* [Exercise details]
Show every line of the listing below that contains the string "Task".

* [Records provided]
:::::

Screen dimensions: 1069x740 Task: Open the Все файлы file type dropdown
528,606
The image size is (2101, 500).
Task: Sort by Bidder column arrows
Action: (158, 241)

:::::

* [The output]
Screen dimensions: 1069x740 Task: Open the Все файлы file type dropdown
Task: Sort by Bidder column arrows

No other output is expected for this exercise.